======== EXERCISE DATA ========

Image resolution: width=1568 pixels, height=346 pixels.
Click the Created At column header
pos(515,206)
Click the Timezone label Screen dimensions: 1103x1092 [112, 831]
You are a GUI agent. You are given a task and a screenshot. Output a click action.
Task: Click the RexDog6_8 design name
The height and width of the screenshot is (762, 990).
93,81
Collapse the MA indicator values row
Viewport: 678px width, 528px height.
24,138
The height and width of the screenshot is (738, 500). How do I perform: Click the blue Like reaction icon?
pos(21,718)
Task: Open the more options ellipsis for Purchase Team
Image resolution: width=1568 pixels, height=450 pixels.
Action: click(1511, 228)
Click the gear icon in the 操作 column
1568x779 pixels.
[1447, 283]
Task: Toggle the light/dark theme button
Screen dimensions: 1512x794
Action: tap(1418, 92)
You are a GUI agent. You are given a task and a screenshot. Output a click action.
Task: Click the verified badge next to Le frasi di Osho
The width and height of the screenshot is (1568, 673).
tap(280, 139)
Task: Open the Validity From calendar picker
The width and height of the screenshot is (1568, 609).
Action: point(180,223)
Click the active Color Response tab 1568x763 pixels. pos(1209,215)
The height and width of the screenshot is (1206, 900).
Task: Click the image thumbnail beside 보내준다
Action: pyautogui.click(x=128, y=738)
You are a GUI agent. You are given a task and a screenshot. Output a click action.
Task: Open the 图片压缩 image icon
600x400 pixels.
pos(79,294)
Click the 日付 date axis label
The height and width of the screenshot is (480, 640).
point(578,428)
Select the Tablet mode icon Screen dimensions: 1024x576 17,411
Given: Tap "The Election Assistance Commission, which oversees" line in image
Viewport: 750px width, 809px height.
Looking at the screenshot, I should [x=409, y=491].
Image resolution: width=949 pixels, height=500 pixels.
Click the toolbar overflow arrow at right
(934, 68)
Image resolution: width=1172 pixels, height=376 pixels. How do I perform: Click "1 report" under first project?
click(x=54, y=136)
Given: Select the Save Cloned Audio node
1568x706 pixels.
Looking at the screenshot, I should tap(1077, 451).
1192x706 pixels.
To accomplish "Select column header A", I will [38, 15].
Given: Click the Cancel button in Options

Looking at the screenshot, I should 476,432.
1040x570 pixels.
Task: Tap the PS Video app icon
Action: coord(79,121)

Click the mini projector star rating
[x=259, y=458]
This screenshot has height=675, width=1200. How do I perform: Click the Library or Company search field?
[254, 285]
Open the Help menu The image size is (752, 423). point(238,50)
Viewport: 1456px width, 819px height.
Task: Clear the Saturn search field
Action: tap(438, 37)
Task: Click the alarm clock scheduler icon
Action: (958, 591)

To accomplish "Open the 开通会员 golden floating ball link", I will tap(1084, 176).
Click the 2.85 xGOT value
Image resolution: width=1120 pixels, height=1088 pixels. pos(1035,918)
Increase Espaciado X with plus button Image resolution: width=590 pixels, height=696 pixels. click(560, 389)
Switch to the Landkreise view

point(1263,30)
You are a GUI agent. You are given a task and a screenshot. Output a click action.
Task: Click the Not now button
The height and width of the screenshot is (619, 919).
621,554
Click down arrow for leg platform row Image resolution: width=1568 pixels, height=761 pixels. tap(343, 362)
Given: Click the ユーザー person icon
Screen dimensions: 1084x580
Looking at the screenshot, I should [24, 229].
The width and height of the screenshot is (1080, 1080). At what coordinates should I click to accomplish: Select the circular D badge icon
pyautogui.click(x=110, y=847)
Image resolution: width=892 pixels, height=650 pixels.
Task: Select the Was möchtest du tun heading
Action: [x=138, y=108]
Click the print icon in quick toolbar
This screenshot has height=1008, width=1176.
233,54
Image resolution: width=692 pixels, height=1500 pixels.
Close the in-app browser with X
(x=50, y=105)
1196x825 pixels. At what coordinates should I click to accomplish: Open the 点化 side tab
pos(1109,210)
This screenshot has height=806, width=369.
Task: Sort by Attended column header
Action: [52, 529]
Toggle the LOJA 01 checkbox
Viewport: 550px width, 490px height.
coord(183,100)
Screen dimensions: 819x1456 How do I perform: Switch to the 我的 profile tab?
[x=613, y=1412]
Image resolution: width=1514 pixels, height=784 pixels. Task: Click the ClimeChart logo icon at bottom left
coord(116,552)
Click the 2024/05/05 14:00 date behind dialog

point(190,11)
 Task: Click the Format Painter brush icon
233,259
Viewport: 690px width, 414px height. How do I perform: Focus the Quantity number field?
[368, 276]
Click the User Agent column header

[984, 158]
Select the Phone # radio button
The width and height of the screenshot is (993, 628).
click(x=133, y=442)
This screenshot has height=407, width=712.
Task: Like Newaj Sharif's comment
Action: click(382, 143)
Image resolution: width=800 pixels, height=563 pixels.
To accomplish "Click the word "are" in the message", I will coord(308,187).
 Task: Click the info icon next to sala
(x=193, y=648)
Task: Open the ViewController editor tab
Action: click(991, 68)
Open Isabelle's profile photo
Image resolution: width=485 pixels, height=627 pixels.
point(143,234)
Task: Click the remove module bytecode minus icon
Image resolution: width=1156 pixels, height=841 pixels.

========

Take the entries and print them exactly. Keep every line.

Image resolution: width=1568 pixels, height=346 pixels.
Click the Created At column header
pos(515,206)
Click the Timezone label Screen dimensions: 1103x1092 [112, 831]
You are a GUI agent. You are given a task and a screenshot. Output a click action.
Task: Click the RexDog6_8 design name
The height and width of the screenshot is (762, 990).
93,81
Collapse the MA indicator values row
Viewport: 678px width, 528px height.
24,138
The height and width of the screenshot is (738, 500). How do I perform: Click the blue Like reaction icon?
pos(21,718)
Task: Open the more options ellipsis for Purchase Team
Image resolution: width=1568 pixels, height=450 pixels.
Action: click(1511, 228)
Click the gear icon in the 操作 column
1568x779 pixels.
[1447, 283]
Task: Toggle the light/dark theme button
Screen dimensions: 1512x794
Action: tap(1418, 92)
You are a GUI agent. You are given a task and a screenshot. Output a click action.
Task: Click the verified badge next to Le frasi di Osho
The width and height of the screenshot is (1568, 673).
tap(280, 139)
Task: Open the Validity From calendar picker
The width and height of the screenshot is (1568, 609).
Action: point(180,223)
Click the active Color Response tab 1568x763 pixels. pos(1209,215)
The height and width of the screenshot is (1206, 900).
Task: Click the image thumbnail beside 보내준다
Action: pyautogui.click(x=128, y=738)
You are a GUI agent. You are given a task and a screenshot. Output a click action.
Task: Open the 图片压缩 image icon
600x400 pixels.
pos(79,294)
Click the 日付 date axis label
The height and width of the screenshot is (480, 640).
point(578,428)
Select the Tablet mode icon Screen dimensions: 1024x576 17,411
Given: Tap "The Election Assistance Commission, which oversees" line in image
Viewport: 750px width, 809px height.
Looking at the screenshot, I should [x=409, y=491].
Image resolution: width=949 pixels, height=500 pixels.
Click the toolbar overflow arrow at right
(934, 68)
Image resolution: width=1172 pixels, height=376 pixels. How do I perform: Click "1 report" under first project?
click(x=54, y=136)
Given: Select the Save Cloned Audio node
1568x706 pixels.
Looking at the screenshot, I should tap(1077, 451).
1192x706 pixels.
To accomplish "Select column header A", I will [38, 15].
Given: Click the Cancel button in Options

Looking at the screenshot, I should 476,432.
1040x570 pixels.
Task: Tap the PS Video app icon
Action: coord(79,121)

Click the mini projector star rating
[x=259, y=458]
This screenshot has height=675, width=1200. How do I perform: Click the Library or Company search field?
[254, 285]
Open the Help menu The image size is (752, 423). point(238,50)
Viewport: 1456px width, 819px height.
Task: Clear the Saturn search field
Action: tap(438, 37)
Task: Click the alarm clock scheduler icon
Action: (958, 591)

To accomplish "Open the 开通会员 golden floating ball link", I will tap(1084, 176).
Click the 2.85 xGOT value
Image resolution: width=1120 pixels, height=1088 pixels. pos(1035,918)
Increase Espaciado X with plus button Image resolution: width=590 pixels, height=696 pixels. click(560, 389)
Switch to the Landkreise view

point(1263,30)
You are a GUI agent. You are given a task and a screenshot. Output a click action.
Task: Click the Not now button
The height and width of the screenshot is (619, 919).
621,554
Click down arrow for leg platform row Image resolution: width=1568 pixels, height=761 pixels. tap(343, 362)
Given: Click the ユーザー person icon
Screen dimensions: 1084x580
Looking at the screenshot, I should [24, 229].
The width and height of the screenshot is (1080, 1080). At what coordinates should I click to accomplish: Select the circular D badge icon
pyautogui.click(x=110, y=847)
Image resolution: width=892 pixels, height=650 pixels.
Task: Select the Was möchtest du tun heading
Action: [x=138, y=108]
Click the print icon in quick toolbar
This screenshot has height=1008, width=1176.
233,54
Image resolution: width=692 pixels, height=1500 pixels.
Close the in-app browser with X
(x=50, y=105)
1196x825 pixels. At what coordinates should I click to accomplish: Open the 点化 side tab
pos(1109,210)
This screenshot has height=806, width=369.
Task: Sort by Attended column header
Action: [52, 529]
Toggle the LOJA 01 checkbox
Viewport: 550px width, 490px height.
coord(183,100)
Screen dimensions: 819x1456 How do I perform: Switch to the 我的 profile tab?
[x=613, y=1412]
Image resolution: width=1514 pixels, height=784 pixels. Task: Click the ClimeChart logo icon at bottom left
coord(116,552)
Click the 2024/05/05 14:00 date behind dialog

point(190,11)
 Task: Click the Format Painter brush icon
233,259
Viewport: 690px width, 414px height. How do I perform: Focus the Quantity number field?
[368, 276]
Click the User Agent column header

[984, 158]
Select the Phone # radio button
The width and height of the screenshot is (993, 628).
click(x=133, y=442)
This screenshot has height=407, width=712.
Task: Like Newaj Sharif's comment
Action: click(382, 143)
Image resolution: width=800 pixels, height=563 pixels.
To accomplish "Click the word "are" in the message", I will coord(308,187).
 Task: Click the info icon next to sala
(x=193, y=648)
Task: Open the ViewController editor tab
Action: click(991, 68)
Open Isabelle's profile photo
Image resolution: width=485 pixels, height=627 pixels.
point(143,234)
Task: Click the remove module bytecode minus icon
Image resolution: width=1156 pixels, height=841 pixels.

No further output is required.